▶ _Work instructions_: The entries shown here must be retyped in full, with no pictures included.

Extracted data entries

════

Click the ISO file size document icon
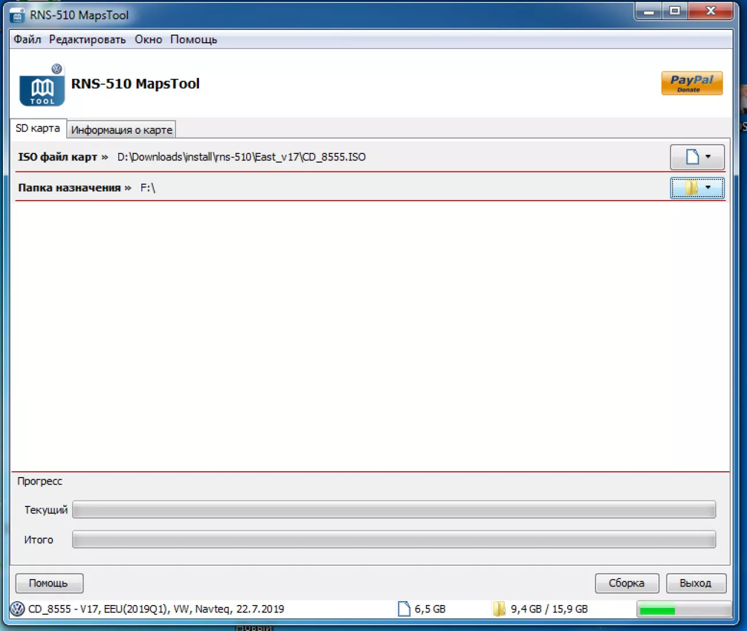 (404, 609)
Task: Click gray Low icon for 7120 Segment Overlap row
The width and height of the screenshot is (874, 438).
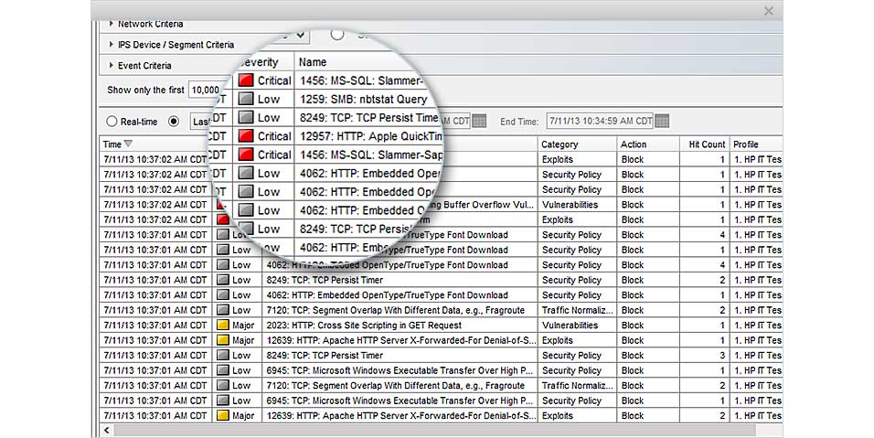Action: 223,310
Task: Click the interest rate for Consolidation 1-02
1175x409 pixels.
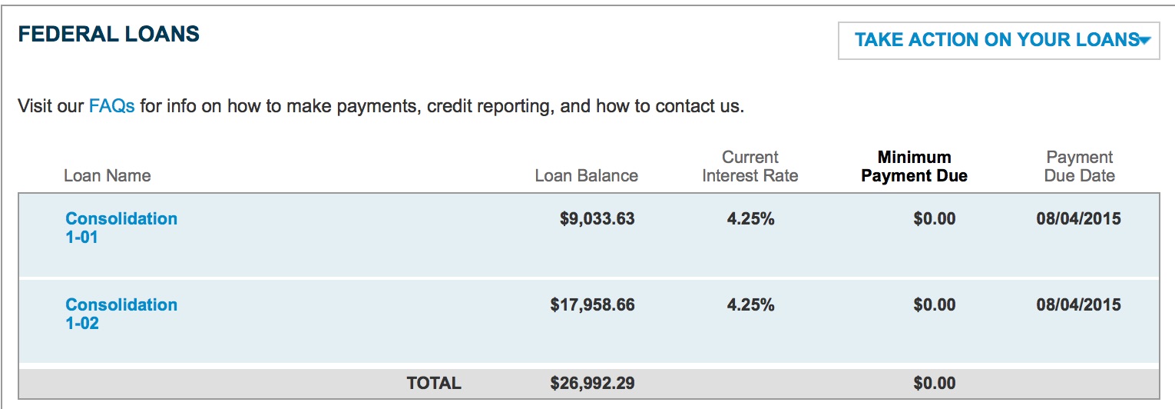Action: click(x=750, y=305)
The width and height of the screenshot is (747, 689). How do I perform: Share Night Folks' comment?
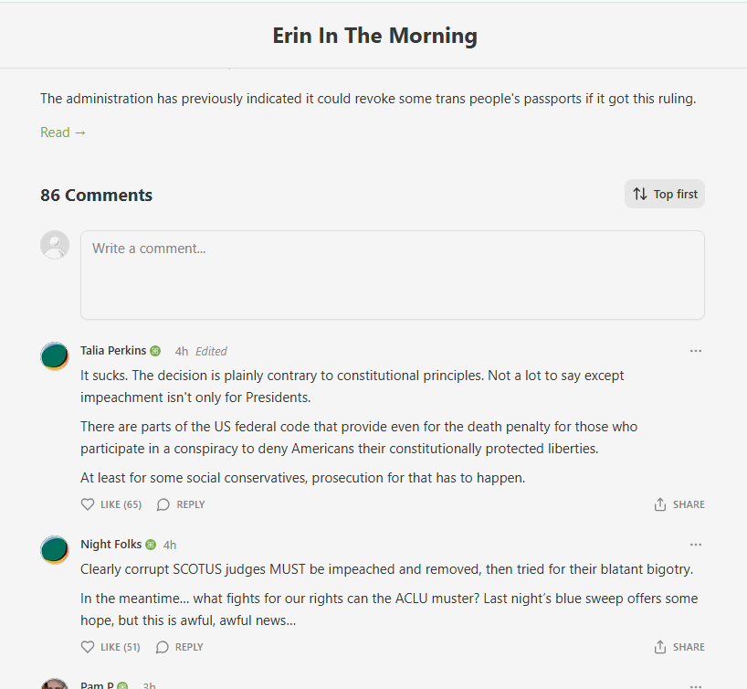tap(679, 647)
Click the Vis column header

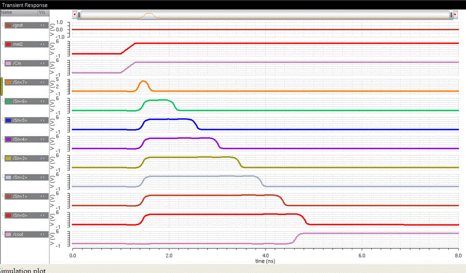click(41, 11)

════

▶ _Answer to this problem_:
Click the ISO file size document icon
 (404, 609)
Task: Click gray Low icon for 7120 Segment Overlap row
The width and height of the screenshot is (874, 438).
Action: 223,310
Task: Click the interest rate for Consolidation 1-02
1175x409 pixels.
Action: click(x=750, y=305)
The width and height of the screenshot is (747, 689). How do I perform: Share Night Folks' comment?
tap(679, 647)
Click the Vis column header

click(41, 11)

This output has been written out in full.